Tutti hanno un crocifisso che ha parlato, come ha parlato a Francesco o a don Camillo, per osare un accostamento irriverente. Forse è il crocifisso della chiesa parrocchiale o forse quello che mi ha regalato la nonna alla Prima Comunione. C’è un momento della vita in cui il crocifisso rivela il suo messaggio, necessario, tenero e doloroso. Lo sguardo fisso su Gesù è la scuola che può dare vita nuova, cioè verità credibile, alle parole sfinite, come “Dio”, “Vita”, “Gioia”, “Amore”.
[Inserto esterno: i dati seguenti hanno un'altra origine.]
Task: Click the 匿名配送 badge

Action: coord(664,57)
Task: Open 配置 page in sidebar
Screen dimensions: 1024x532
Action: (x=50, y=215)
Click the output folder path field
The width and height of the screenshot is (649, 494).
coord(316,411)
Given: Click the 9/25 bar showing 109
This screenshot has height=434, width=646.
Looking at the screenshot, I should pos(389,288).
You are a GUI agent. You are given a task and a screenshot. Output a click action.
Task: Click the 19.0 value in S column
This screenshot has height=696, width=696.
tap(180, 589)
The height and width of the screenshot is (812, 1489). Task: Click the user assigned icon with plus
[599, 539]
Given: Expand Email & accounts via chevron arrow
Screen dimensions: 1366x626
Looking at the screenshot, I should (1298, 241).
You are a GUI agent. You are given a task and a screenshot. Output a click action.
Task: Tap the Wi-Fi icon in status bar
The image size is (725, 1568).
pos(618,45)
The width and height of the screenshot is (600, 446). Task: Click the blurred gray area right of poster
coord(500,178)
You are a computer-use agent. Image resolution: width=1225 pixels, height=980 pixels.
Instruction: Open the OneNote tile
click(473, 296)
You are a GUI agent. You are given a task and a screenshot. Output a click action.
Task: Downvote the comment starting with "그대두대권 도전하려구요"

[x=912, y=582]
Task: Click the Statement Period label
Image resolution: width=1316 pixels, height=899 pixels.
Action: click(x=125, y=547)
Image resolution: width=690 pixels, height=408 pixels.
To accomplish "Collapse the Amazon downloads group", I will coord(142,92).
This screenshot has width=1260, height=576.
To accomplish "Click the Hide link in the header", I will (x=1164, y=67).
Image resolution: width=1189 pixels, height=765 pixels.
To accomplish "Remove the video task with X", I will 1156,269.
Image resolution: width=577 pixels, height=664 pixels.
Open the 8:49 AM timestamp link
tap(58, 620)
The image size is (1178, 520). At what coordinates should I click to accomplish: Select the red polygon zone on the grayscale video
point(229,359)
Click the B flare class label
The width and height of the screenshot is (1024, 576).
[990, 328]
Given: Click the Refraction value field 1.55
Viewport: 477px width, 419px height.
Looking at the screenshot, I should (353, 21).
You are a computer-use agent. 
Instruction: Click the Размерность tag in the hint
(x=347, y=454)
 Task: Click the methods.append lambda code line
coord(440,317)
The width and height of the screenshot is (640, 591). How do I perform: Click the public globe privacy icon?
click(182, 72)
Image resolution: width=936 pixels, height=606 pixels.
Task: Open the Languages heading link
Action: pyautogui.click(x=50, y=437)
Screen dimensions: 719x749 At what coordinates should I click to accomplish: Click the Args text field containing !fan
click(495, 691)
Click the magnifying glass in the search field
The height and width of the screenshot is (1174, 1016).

È tempo di sguardi. Sguardi pazienti, rispettosi e benevoli, anche su quelli che vivono in casa. Sguardi che leggono gli stati d’animo meglio che le confidenze, vi trovano ragioni nuove per la stima, il perdono, un giovane amore. Sono pochi quelli che riescono a guardarsi negli occhi per lungo tempo. Ma quando si è costretti in casa c’è anche la possibilità che lo sguardo insista per leggere la verità che c’è nei cuori. Anche le persone, come le parole, sembrano sfinite: potranno ritrovare vigore, letizia, persino bellezza, rivelandosi allo sguardo che le accompagna con rispetto e benevolenza.

Quindi? Quindi prossimi.

Ecco, è tempo di imparare a farsi prossimi. “Prossimi” non vuol dire “vicini”. La vicinanza è ambigua: può essere rassicurante na anche minacciosa, gradita e desiderata, ma anche antipatica e fastidiosa. Costretti in casa a lungo si sperimenta l’ambiguità della vicinanza. Vicini e lontani, questo è tempo per essere prossimi. Prossimi si diventa con la decisione del “predersi cura”. Nella città sospesa abita la moltitudine dei prossimi, quelli che si prendono cura: dappertutto, negli ospedali, per le strade, nei cimiteri, nei supermercati, nell’istantaneo trasmettersi di operazioni di servizi da remoto. Dappertutto. Non so se basterà la moltitudine dei prossimi a rianimare le parole sfinite, ad aggiustare le parole rovinate. Anche in questo tempo ci sono parole che invece di riposare continuano a veicolare insulti, cattiverie, insinuazioni offensive. Non so se basterà la moltitudine dei prossimi. Io però mi iscrivo tra loro.

Quindi? Quindi preghiera.

Ecco, è tempo per imparre a pregare. Dato che le parole sono sfinite e anche finite, finalmente la preghiera diventa, come dovrebbe essere sempre, silenzio, ascolto, nostalgia del celebrare. Finisce nella discarica delle delusioni la lista delle richieste che si presentano come pretese perentorie per dire: ‹‹Guariscimi, guarisci almeno me! Aiutami, aiuta almeno me!››. Resta invece il tempo per consentire allo Spirito santo di dare voce all’unica parola della preghiera: ‹‹Abbà! Padre!››. così, anche le parole sfinite potranno tornare preghiera, quella che si celebra, insieme, nell’assemblea dei fratelli.